Supplied text:
◇ ◇ ◇

Scharre suggests this is important, because when it comes to measuring progress in AI, on-the-ground implementations 
are worth more than research. What counts, he says, is “the ability of nations and organizations to effectively 
implement AI technologies. Look at things like using AI in healthcare diagnoses, in self-driving cars, in finance. 
It’s fine to be, say, 12 months behind in research terms, as long as you can still get ahold of the technology and 
use it effectively.”
In that sense, the AI race doesn’t have to be zero sum. Right now, cutting-edge research is developed in secret, but 
shared openly across borders. Scott, who has worked in the field in both the US and China, says the countries have 
more in common than they think. “People are afraid that this is something happening in some basement lab somewhere, 
but it’s not true,” he says. “The most advanced technology in AI is published, and countries are actively 
collaborating. AI doesn’t work in a vacuum: you need to be collaborative.”
In some ways, this is similar to the situation in 1957. When news of Sputnik’s launch first broke, there was an air 
of scientific respect, despite the the geopolitical rivalry between the US and USSR. A contemporary report said that 
America’s top scientists “showed no rancor at being beaten into space by the Soviet engineers, and, as one of them 
put it, ‘We are all elated that it is up there.’”
Throughout the ‘60s and early ‘70s, America and Russia jockeyed back and forth to be “first” in the space race. But 
in the end, the benefits of this competition — new scientific knowledge, technology, and culture — didn’t just go to 
the winner. They were shared more evenly than that. By this metric, a Sputnik moment doesn’t have to be cause for 
alarm, and the race to build better AI could still benefit us all.

◇ ◇ ◇

Data extracts:
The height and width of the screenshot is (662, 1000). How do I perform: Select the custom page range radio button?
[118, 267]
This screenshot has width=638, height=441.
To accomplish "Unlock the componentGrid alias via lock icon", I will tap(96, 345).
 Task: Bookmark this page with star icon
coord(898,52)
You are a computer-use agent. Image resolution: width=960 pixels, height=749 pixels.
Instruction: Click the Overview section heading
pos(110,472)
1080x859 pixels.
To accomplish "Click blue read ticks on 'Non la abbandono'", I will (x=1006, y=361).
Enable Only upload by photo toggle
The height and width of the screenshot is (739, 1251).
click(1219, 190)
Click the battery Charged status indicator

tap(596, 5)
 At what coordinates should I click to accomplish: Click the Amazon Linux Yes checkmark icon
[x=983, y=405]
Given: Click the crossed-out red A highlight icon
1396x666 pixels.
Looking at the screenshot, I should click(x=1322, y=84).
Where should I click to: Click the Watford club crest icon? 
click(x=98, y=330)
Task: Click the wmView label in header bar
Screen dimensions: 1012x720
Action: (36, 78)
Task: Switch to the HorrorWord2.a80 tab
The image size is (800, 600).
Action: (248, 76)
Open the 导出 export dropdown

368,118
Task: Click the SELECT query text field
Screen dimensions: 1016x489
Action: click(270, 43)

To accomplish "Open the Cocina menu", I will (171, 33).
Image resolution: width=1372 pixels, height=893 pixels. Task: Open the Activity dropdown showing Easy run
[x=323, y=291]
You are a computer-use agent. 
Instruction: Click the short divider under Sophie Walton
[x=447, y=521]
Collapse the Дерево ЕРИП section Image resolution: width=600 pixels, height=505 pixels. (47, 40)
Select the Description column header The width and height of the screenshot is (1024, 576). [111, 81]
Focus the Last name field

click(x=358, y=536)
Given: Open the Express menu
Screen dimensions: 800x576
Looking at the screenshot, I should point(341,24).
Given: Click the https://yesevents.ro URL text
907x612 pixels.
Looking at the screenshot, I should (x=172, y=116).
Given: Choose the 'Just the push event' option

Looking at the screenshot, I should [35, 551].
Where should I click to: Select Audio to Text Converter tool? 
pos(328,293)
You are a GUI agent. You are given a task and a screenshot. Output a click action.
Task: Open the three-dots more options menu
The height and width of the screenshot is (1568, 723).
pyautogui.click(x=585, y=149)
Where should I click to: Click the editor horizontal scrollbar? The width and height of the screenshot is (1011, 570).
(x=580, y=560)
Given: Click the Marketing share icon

◇ ◇ ◇

What to produce: Please output the stretch of the AI race text above starting at "In some ways, this" and ending at "benefit us all.", copied word for word.

Solution for this task:
In some ways, this is similar to the situation in 1957. When news of Sputnik’s launch first broke, there was an air 
of scientific respect, despite the the geopolitical rivalry between the US and USSR. A contemporary report said that 
America’s top scientists “showed no rancor at being beaten into space by the Soviet engineers, and, as one of them 
put it, ‘We are all elated that it is up there.’”
Throughout the ‘60s and early ‘70s, America and Russia jockeyed back and forth to be “first” in the space race. But 
in the end, the benefits of this competition — new scientific knowledge, technology, and culture — didn’t just go to 
the winner. They were shared more evenly than that. By this metric, a Sputnik moment doesn’t have to be cause for 
alarm, and the race to build better AI could still benefit us all.